● PROBLEM STATEMENT:
Quote everything from the line with "This screenshot has" down to the line with "click(977, 348)", both lines included, without the pictures.

● RECORDED INFORMATION:
┏━━

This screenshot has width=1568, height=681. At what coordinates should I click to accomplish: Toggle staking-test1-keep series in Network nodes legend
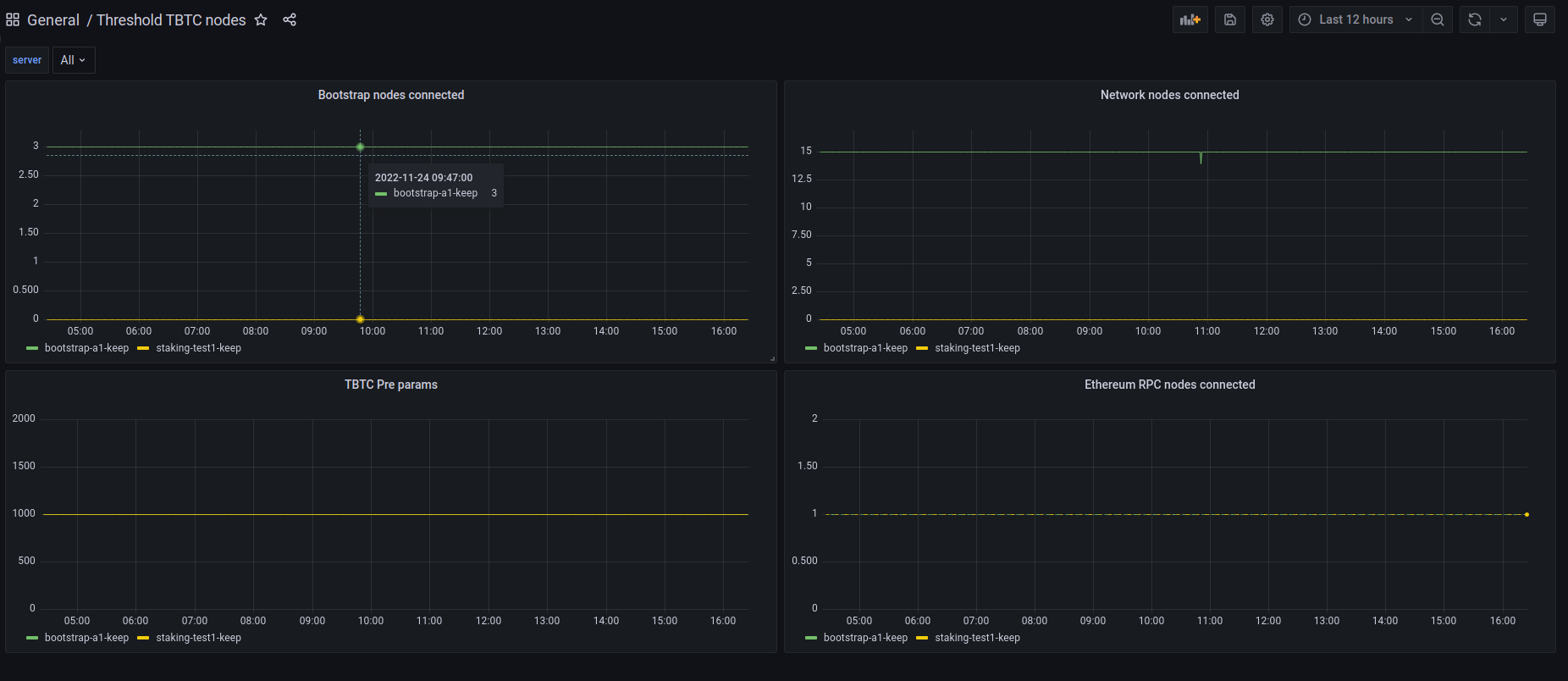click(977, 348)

┗━━
┏━━

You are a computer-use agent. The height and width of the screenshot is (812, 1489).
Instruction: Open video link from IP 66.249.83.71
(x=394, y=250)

┗━━
┏━━

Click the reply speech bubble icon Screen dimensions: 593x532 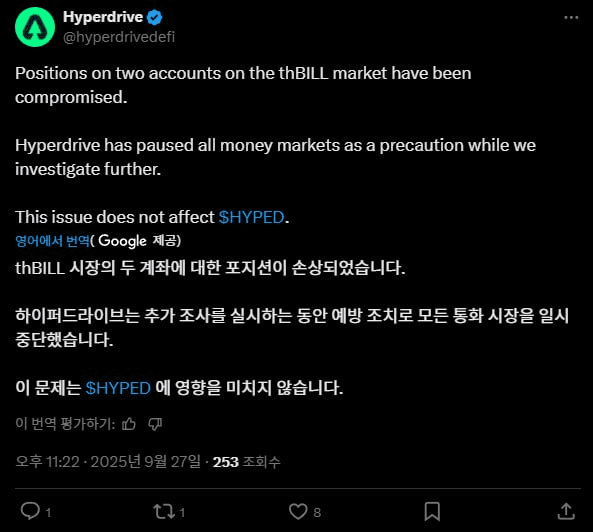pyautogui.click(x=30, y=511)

┗━━

● WORKED ANSWER:
This screenshot has width=1568, height=681. At what coordinates should I click to accomplish: Toggle staking-test1-keep series in Network nodes legend
click(977, 348)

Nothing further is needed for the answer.